Work order –
Whichever lines include the word "click", copy them as they appear in the data.

━━ Records for this task ━━

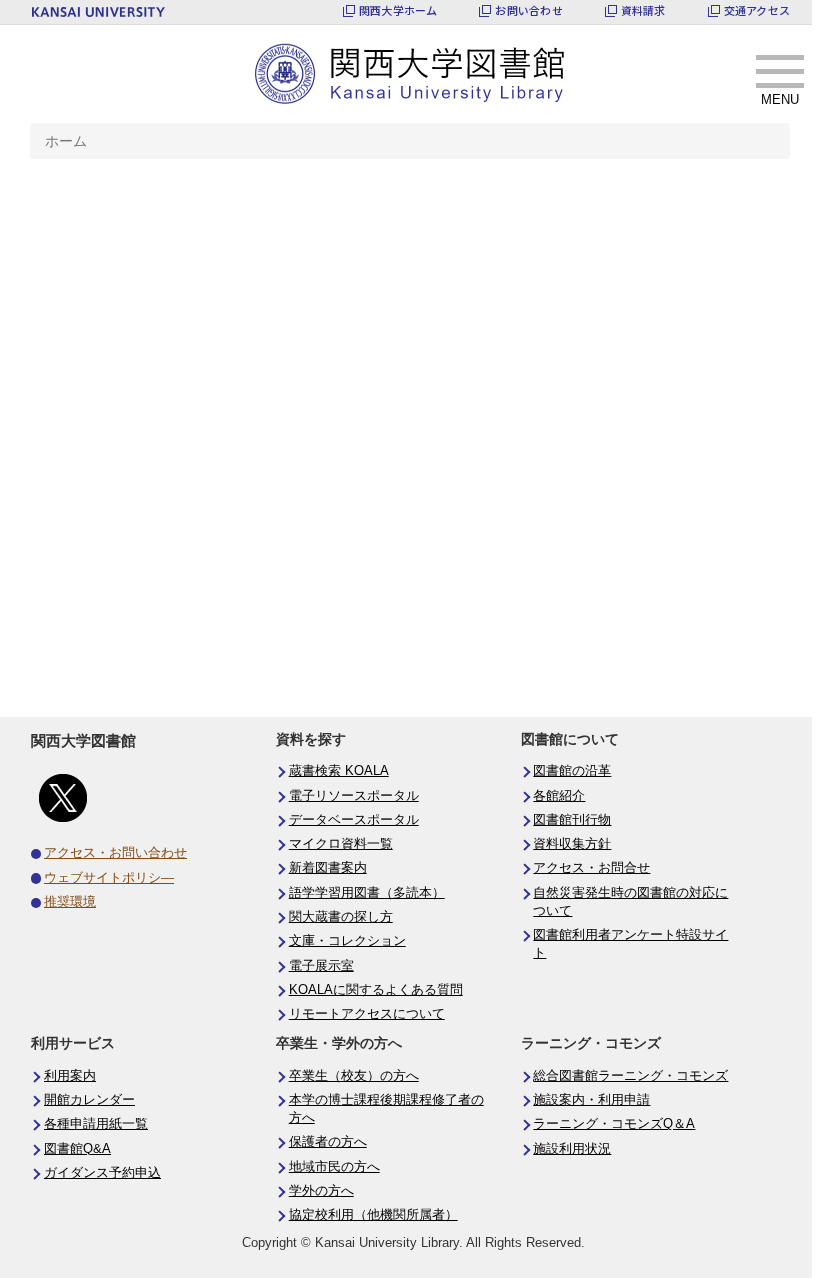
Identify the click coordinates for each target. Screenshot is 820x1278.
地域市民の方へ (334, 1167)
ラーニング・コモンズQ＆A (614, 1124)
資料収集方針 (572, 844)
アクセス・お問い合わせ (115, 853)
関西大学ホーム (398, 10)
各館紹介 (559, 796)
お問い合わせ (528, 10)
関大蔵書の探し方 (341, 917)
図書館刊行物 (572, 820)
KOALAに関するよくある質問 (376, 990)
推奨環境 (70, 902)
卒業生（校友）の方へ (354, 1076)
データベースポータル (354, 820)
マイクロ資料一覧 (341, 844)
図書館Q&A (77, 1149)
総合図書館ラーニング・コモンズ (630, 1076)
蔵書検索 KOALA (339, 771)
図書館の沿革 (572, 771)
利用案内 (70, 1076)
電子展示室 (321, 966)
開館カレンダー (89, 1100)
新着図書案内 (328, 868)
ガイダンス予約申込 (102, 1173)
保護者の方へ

━━━
━━ Records for this task ━━

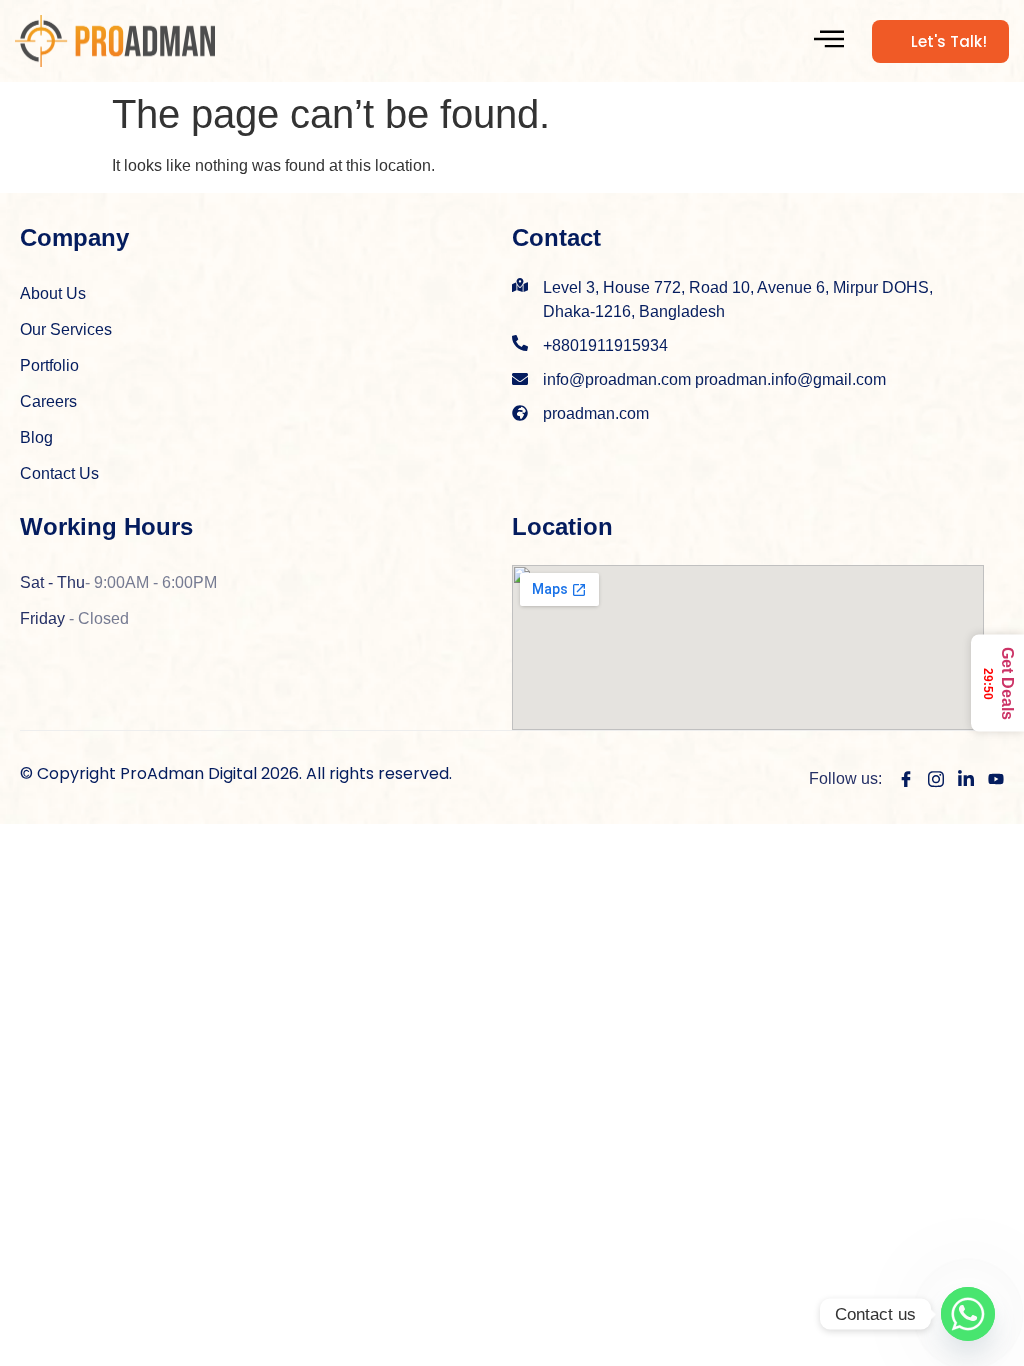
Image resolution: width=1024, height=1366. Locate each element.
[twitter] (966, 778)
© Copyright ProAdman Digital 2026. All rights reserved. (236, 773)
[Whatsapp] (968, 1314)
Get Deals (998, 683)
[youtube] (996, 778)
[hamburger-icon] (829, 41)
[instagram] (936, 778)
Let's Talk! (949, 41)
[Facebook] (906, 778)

━━━
━━ Records for this task ━━

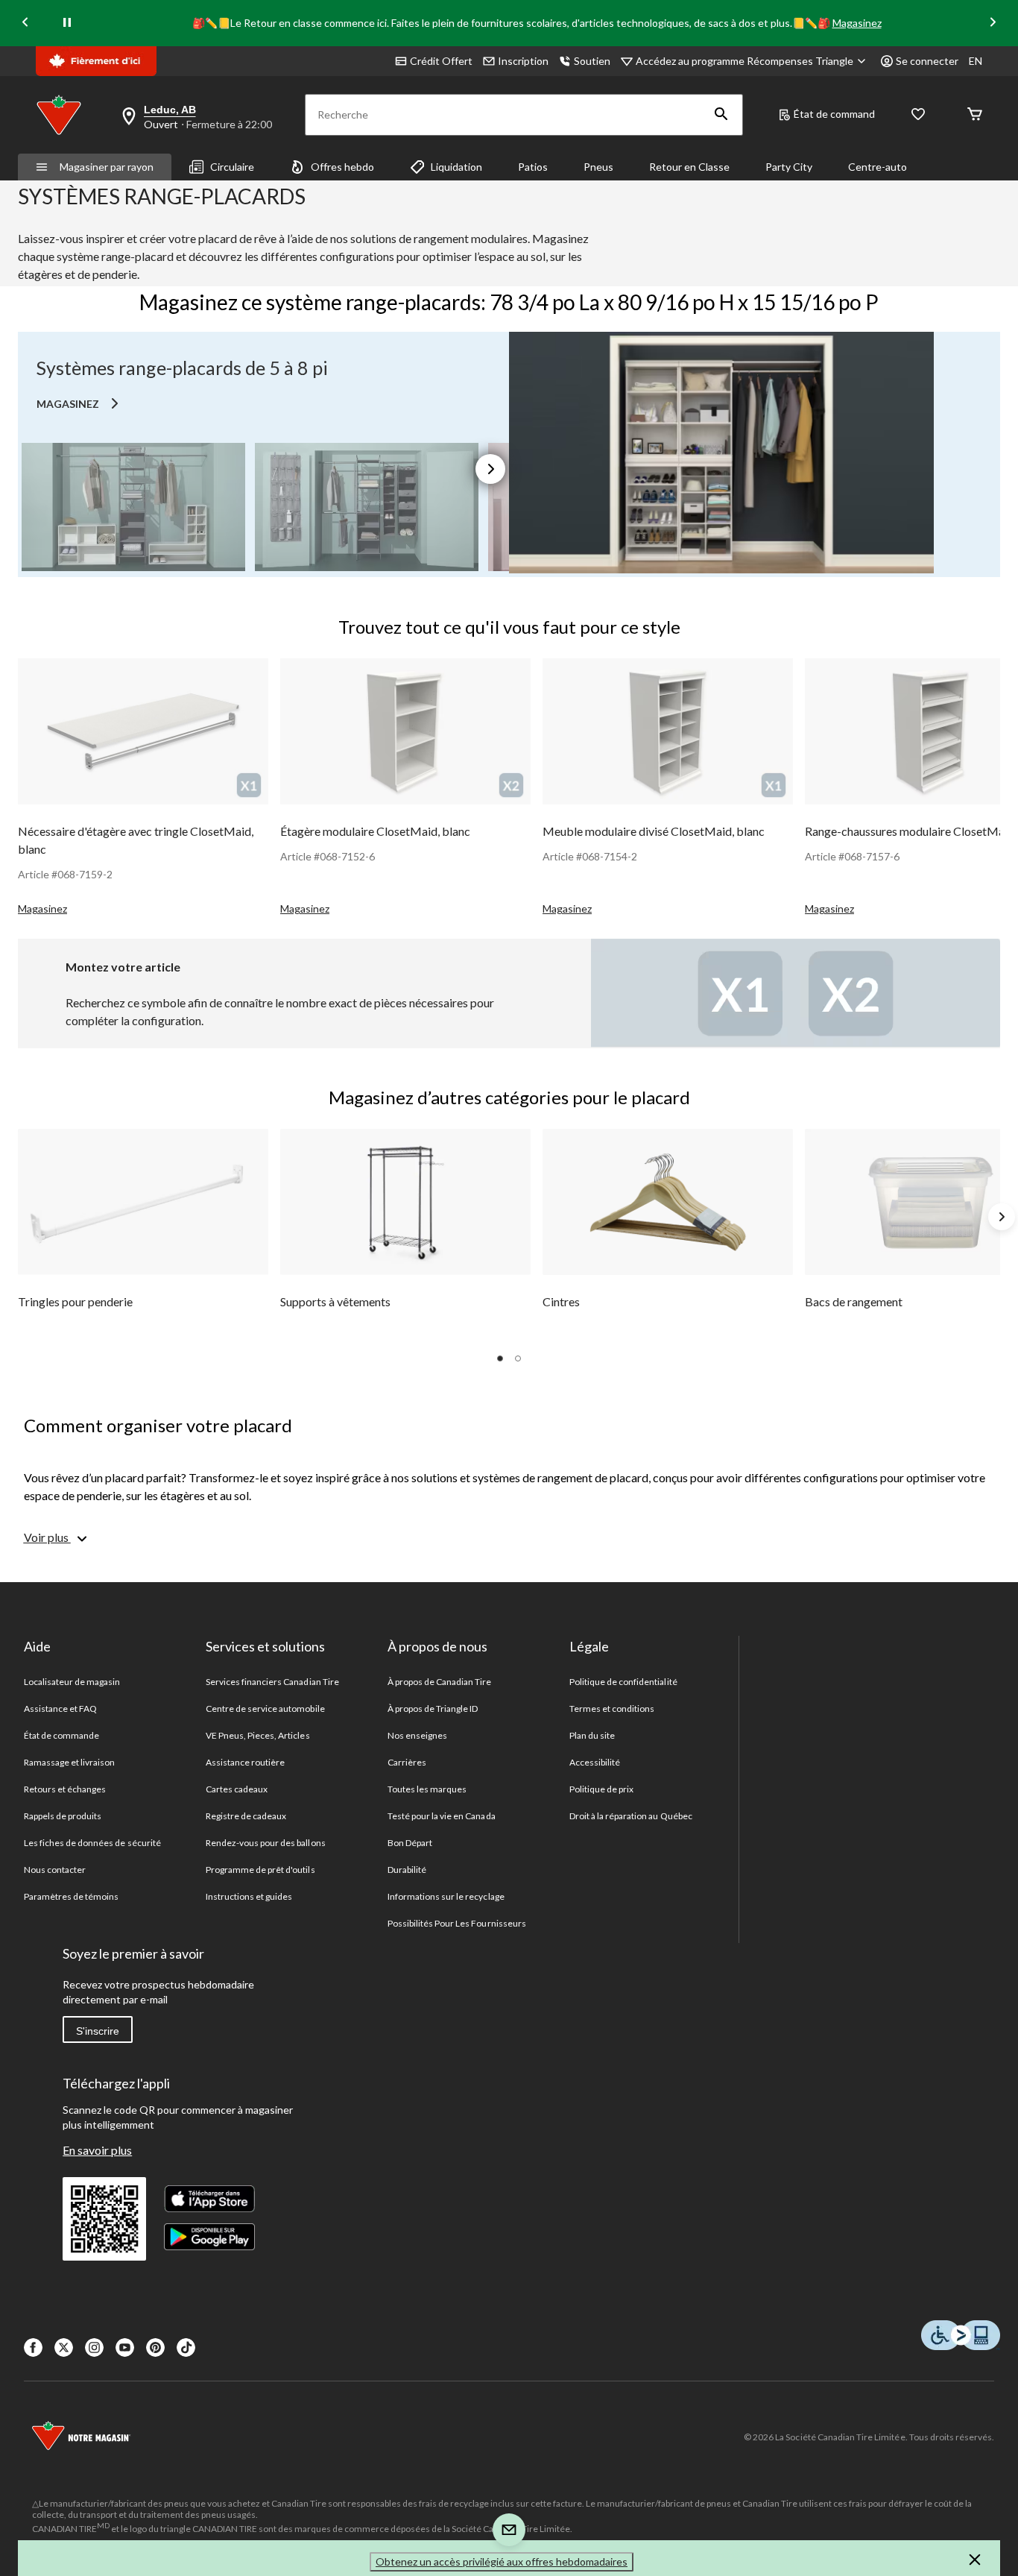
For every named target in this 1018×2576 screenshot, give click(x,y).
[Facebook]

━━━

Answer space –
Identify the click coordinates for each target. Screenshot is 820x1278.
For every named target in this 1018×2576 screenshot, give click(x,y).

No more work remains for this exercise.